Esse cenário começou no entanto a mudar com 3 tipos de equipamentos distintos: primeiro, as câmeras de cinema digital, empregando sensores de grande tamanho, muitos com a mesma áreas dos fotogramas 35mm. O alto custo de utilização desses equipamentos limitando seu uso a orçamentos maiores levou ao aparecimento de alternativas mais baratas que, embora comprometendo ligeiramente a qualidade da imagem, ainda assim fornecem bons resultados: os adaptadores de lentes 35mm, onde a câmera grava a "imagem da imagem", projetada em um vidro despolido pelas lentes maiores. E, finalmente, surgiu a terceira alternativa, sem comprometimento da imagem mas exigindo determinadas adaptações operacionais, afinal, tratava-se de gravar imagens em movimento com câmeras feitas primordialmente para imagens estáticas, as DSLRs, câmeras digitais capazes de gravar vídeo.
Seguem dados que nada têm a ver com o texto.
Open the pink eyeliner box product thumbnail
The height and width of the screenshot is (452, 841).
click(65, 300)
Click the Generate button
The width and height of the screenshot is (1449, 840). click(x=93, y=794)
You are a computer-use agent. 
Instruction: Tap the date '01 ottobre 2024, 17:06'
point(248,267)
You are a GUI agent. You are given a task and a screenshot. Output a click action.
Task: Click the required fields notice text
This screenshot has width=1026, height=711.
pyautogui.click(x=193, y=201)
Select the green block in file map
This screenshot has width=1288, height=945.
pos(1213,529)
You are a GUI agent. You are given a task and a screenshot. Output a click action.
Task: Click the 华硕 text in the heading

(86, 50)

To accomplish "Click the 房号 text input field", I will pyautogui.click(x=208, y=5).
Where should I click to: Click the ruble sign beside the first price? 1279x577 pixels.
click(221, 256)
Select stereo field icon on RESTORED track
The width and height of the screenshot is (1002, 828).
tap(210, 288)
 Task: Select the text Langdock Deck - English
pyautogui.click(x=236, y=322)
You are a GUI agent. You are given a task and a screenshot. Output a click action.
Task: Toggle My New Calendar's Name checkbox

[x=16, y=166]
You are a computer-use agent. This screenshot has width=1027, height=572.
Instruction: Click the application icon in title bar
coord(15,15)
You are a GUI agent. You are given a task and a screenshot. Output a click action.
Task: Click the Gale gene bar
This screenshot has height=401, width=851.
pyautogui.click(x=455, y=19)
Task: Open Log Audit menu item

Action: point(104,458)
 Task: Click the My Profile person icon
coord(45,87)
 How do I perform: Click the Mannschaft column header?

O que essas câmeras trazem é da mesma forma a solução do tamanho do sensor, o próprio 35mm (na opção full frame) permitindo também o uso da profundidade de campo limitada a um custo bem inferior ao das câmeras de cinema digital.

Trata-se de mais um passo para aproximar o vídeo do cinema, mestre no uso dos efeitos da profundidade de campo para contar histórias...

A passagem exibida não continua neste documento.